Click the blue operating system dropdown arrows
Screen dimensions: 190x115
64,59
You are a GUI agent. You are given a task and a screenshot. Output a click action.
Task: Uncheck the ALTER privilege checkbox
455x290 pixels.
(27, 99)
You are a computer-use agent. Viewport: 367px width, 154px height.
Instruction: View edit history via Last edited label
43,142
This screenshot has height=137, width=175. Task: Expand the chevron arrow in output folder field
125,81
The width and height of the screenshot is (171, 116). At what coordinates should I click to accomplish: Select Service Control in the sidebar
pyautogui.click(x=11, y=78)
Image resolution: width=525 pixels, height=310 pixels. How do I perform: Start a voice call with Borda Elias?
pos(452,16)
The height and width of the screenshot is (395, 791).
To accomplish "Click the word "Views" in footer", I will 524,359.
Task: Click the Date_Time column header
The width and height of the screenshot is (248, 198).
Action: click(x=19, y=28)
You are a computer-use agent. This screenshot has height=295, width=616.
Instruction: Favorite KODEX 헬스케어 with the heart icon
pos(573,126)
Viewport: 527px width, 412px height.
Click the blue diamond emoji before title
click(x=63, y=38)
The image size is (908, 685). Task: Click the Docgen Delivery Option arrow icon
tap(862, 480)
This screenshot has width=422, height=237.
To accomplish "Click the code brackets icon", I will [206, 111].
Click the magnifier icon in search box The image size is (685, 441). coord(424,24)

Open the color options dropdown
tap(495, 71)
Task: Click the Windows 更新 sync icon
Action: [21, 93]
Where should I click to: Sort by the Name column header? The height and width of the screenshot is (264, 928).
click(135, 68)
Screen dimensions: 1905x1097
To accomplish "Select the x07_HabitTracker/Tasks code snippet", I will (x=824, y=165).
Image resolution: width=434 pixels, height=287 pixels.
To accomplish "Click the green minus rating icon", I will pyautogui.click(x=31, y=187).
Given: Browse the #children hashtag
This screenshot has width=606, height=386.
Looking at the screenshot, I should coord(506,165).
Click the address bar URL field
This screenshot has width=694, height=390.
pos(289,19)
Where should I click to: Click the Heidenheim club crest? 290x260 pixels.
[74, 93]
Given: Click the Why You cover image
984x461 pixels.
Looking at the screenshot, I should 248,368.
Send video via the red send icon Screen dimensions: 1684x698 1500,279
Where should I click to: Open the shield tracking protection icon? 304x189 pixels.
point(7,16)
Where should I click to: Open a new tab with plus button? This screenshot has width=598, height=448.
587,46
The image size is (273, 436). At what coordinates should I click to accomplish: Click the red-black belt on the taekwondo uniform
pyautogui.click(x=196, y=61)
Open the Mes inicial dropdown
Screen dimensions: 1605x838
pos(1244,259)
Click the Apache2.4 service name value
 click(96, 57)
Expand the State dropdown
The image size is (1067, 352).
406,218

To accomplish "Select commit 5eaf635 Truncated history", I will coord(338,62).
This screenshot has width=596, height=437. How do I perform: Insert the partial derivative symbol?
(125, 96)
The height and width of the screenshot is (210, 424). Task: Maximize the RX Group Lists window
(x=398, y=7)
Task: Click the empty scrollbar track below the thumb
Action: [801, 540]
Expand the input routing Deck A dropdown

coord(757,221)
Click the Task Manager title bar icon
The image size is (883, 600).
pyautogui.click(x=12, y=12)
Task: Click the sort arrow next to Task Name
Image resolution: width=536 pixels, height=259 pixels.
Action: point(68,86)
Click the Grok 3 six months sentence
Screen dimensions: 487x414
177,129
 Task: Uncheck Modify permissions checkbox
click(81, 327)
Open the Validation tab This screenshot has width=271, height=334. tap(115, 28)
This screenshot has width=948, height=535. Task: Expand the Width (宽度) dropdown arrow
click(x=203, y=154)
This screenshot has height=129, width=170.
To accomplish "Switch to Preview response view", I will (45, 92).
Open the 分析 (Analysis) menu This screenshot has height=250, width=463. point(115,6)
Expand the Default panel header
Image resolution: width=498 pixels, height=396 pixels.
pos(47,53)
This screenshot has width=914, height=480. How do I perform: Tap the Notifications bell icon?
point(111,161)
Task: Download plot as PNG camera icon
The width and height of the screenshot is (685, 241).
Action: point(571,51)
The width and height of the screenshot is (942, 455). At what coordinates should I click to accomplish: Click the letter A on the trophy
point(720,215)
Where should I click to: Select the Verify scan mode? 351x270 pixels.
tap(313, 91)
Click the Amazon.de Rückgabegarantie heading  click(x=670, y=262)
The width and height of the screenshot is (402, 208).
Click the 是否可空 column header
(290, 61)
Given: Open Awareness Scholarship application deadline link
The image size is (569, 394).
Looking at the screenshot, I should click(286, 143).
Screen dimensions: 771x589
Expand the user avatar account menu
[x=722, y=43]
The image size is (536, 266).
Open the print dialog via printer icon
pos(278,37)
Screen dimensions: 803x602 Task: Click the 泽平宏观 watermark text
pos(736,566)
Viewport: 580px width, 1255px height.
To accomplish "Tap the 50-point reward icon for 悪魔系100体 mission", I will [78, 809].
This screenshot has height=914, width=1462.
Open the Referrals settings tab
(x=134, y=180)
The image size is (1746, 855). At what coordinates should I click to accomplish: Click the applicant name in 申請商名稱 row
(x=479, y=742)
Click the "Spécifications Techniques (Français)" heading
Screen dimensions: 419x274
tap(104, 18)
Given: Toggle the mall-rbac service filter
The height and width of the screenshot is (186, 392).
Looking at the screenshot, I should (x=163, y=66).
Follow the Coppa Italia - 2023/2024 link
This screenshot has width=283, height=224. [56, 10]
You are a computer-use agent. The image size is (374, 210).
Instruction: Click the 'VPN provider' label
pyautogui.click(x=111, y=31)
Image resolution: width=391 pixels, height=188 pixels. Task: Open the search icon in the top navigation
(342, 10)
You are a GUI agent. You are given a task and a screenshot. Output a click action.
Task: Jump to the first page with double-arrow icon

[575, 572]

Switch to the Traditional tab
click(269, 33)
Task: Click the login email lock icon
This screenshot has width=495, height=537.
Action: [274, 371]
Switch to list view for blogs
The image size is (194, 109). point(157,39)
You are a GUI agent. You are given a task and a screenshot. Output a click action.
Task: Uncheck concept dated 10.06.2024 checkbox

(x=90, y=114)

= = = = =

• [Prompt]
Your answer must be the complete listing, retyped exactly.

• [Problem solution]
Click the blue operating system dropdown arrows
Screen dimensions: 190x115
64,59
You are a GUI agent. You are given a task and a screenshot. Output a click action.
Task: Uncheck the ALTER privilege checkbox
455x290 pixels.
(27, 99)
You are a computer-use agent. Viewport: 367px width, 154px height.
Instruction: View edit history via Last edited label
43,142
This screenshot has height=137, width=175. Task: Expand the chevron arrow in output folder field
125,81
The width and height of the screenshot is (171, 116). At what coordinates should I click to accomplish: Select Service Control in the sidebar
pyautogui.click(x=11, y=78)
Image resolution: width=525 pixels, height=310 pixels. How do I perform: Start a voice call with Borda Elias?
pos(452,16)
The height and width of the screenshot is (395, 791).
To accomplish "Click the word "Views" in footer", I will 524,359.
Task: Click the Date_Time column header
The width and height of the screenshot is (248, 198).
Action: click(x=19, y=28)
You are a computer-use agent. This screenshot has height=295, width=616.
Instruction: Favorite KODEX 헬스케어 with the heart icon
pos(573,126)
Viewport: 527px width, 412px height.
Click the blue diamond emoji before title
click(x=63, y=38)
The image size is (908, 685). Task: Click the Docgen Delivery Option arrow icon
tap(862, 480)
This screenshot has width=422, height=237.
To accomplish "Click the code brackets icon", I will [206, 111].
Click the magnifier icon in search box The image size is (685, 441). coord(424,24)

Open the color options dropdown
tap(495, 71)
Task: Click the Windows 更新 sync icon
Action: [21, 93]
Where should I click to: Sort by the Name column header? The height and width of the screenshot is (264, 928).
click(135, 68)
Screen dimensions: 1905x1097
To accomplish "Select the x07_HabitTracker/Tasks code snippet", I will (x=824, y=165).
Image resolution: width=434 pixels, height=287 pixels.
To accomplish "Click the green minus rating icon", I will pyautogui.click(x=31, y=187).
Given: Browse the #children hashtag
This screenshot has width=606, height=386.
Looking at the screenshot, I should coord(506,165).
Click the address bar URL field
This screenshot has width=694, height=390.
pos(289,19)
Where should I click to: Click the Heidenheim club crest? 290x260 pixels.
[74, 93]
Given: Click the Why You cover image
984x461 pixels.
Looking at the screenshot, I should 248,368.
Send video via the red send icon Screen dimensions: 1684x698 1500,279
Where should I click to: Open the shield tracking protection icon? 304x189 pixels.
point(7,16)
Where should I click to: Open a new tab with plus button? This screenshot has width=598, height=448.
587,46
The image size is (273, 436). At what coordinates should I click to accomplish: Click the red-black belt on the taekwondo uniform
pyautogui.click(x=196, y=61)
Open the Mes inicial dropdown
Screen dimensions: 1605x838
pos(1244,259)
Click the Apache2.4 service name value
 click(96, 57)
Expand the State dropdown
The image size is (1067, 352).
406,218

To accomplish "Select commit 5eaf635 Truncated history", I will coord(338,62).
This screenshot has width=596, height=437. How do I perform: Insert the partial derivative symbol?
(125, 96)
The height and width of the screenshot is (210, 424). Task: Maximize the RX Group Lists window
(x=398, y=7)
Task: Click the empty scrollbar track below the thumb
Action: [801, 540]
Expand the input routing Deck A dropdown

coord(757,221)
Click the Task Manager title bar icon
The image size is (883, 600).
pyautogui.click(x=12, y=12)
Task: Click the sort arrow next to Task Name
Image resolution: width=536 pixels, height=259 pixels.
Action: point(68,86)
Click the Grok 3 six months sentence
Screen dimensions: 487x414
177,129
 Task: Uncheck Modify permissions checkbox
click(81, 327)
Open the Validation tab This screenshot has width=271, height=334. tap(115, 28)
This screenshot has width=948, height=535. Task: Expand the Width (宽度) dropdown arrow
click(x=203, y=154)
This screenshot has height=129, width=170.
To accomplish "Switch to Preview response view", I will (45, 92).
Open the 分析 (Analysis) menu This screenshot has height=250, width=463. point(115,6)
Expand the Default panel header
Image resolution: width=498 pixels, height=396 pixels.
pos(47,53)
This screenshot has width=914, height=480. How do I perform: Tap the Notifications bell icon?
point(111,161)
Task: Download plot as PNG camera icon
The width and height of the screenshot is (685, 241).
Action: point(571,51)
The width and height of the screenshot is (942, 455). At what coordinates should I click to accomplish: Click the letter A on the trophy
point(720,215)
Where should I click to: Select the Verify scan mode? 351x270 pixels.
tap(313, 91)
Click the Amazon.de Rückgabegarantie heading  click(x=670, y=262)
The width and height of the screenshot is (402, 208).
Click the 是否可空 column header
(290, 61)
Given: Open Awareness Scholarship application deadline link
The image size is (569, 394).
Looking at the screenshot, I should click(286, 143).
Screen dimensions: 771x589
Expand the user avatar account menu
[x=722, y=43]
The image size is (536, 266).
Open the print dialog via printer icon
pos(278,37)
Screen dimensions: 803x602 Task: Click the 泽平宏观 watermark text
pos(736,566)
Viewport: 580px width, 1255px height.
To accomplish "Tap the 50-point reward icon for 悪魔系100体 mission", I will [78, 809].
This screenshot has height=914, width=1462.
Open the Referrals settings tab
(x=134, y=180)
The image size is (1746, 855). At what coordinates should I click to accomplish: Click the applicant name in 申請商名稱 row
(x=479, y=742)
Click the "Spécifications Techniques (Français)" heading
Screen dimensions: 419x274
tap(104, 18)
Given: Toggle the mall-rbac service filter
The height and width of the screenshot is (186, 392).
Looking at the screenshot, I should (x=163, y=66).
Follow the Coppa Italia - 2023/2024 link
This screenshot has width=283, height=224. [56, 10]
You are a computer-use agent. The image size is (374, 210).
Instruction: Click the 'VPN provider' label
pyautogui.click(x=111, y=31)
Image resolution: width=391 pixels, height=188 pixels. Task: Open the search icon in the top navigation
(342, 10)
You are a GUI agent. You are given a task and a screenshot. Output a click action.
Task: Jump to the first page with double-arrow icon

[575, 572]

Switch to the Traditional tab
click(269, 33)
Task: Click the login email lock icon
This screenshot has width=495, height=537.
Action: [274, 371]
Switch to list view for blogs
The image size is (194, 109). point(157,39)
You are a GUI agent. You are given a task and a screenshot. Output a click action.
Task: Uncheck concept dated 10.06.2024 checkbox

(x=90, y=114)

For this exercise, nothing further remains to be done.